On 31.03.2016 19:32, Allen Samuels wrote:
But do we really need to store checksums as metadata? What's about
pre(post)fixing 4K-4(?) blob with the checksum and store this pair to
the disk. IMO we always need checksum values along with blob data
thus let's store and read them together. This immediately eliminates
the question about the granularity and corresponding overhead... Have
I missed something?
If you store them inline with the data then nothing lines up on boundaries that the HW designers expect and you end up doing things like extra-copying of every data buffer. This will kill performance.
Perhaps you are right.
But not sure I fully understand what HW designers you mean here. Are you
considering the case when Ceph is embedded into some hardware and
incoming RW requests always operate aligned data and supposed to have
the same alignment for data saved to disk?
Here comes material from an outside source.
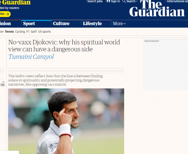Go to the Tennis subsection
188x154 pixels.
[9, 32]
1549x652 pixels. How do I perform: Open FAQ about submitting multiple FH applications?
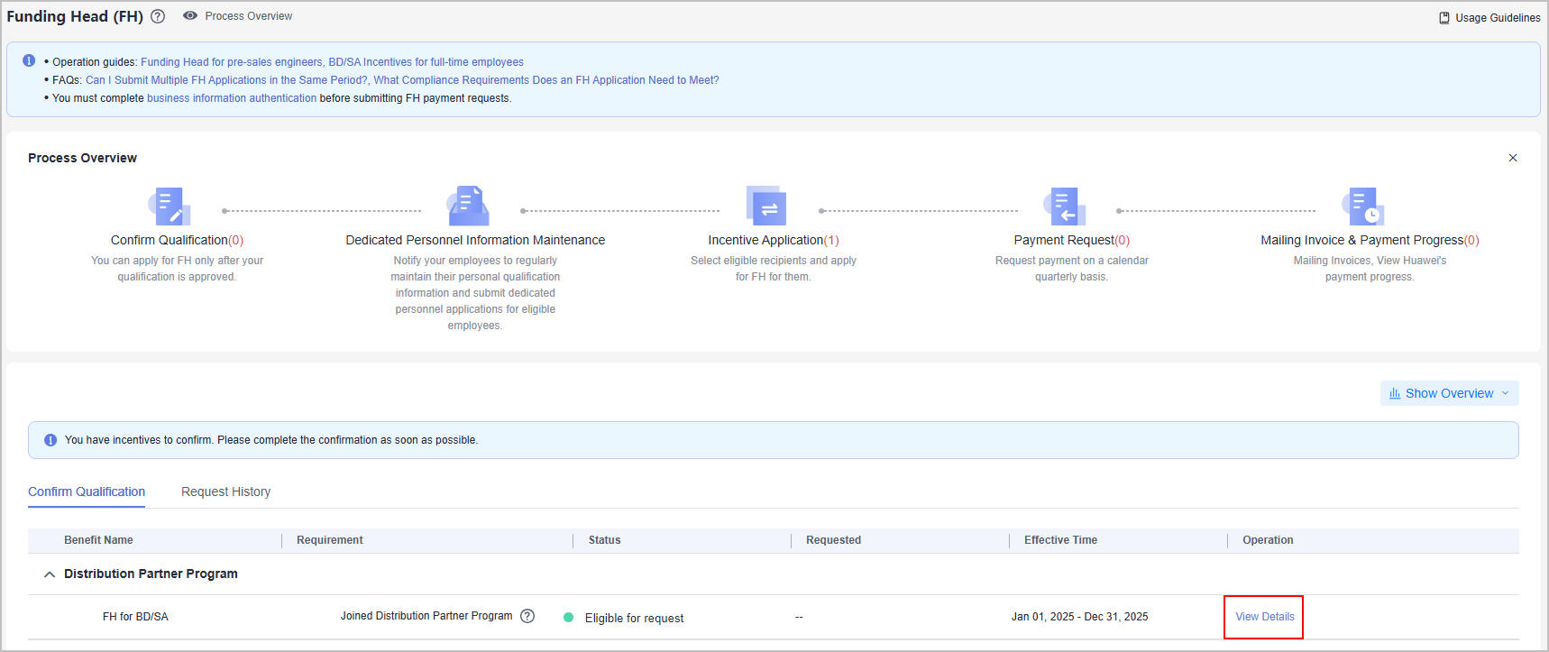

IMHO proper data alignment in the incoming requests is a particular
case. Generally we don't have such a trait. Moreover compression
completely destroys it if any. Thus in many cases we can easily append
an additional data portion containing a checksum.
If you store them in a separate place (not in metadata, not contiguous to data) then you'll have a full extra I/O that might even move the head (yikes!). Plus you'll have to deal with the RMW of these tiny things.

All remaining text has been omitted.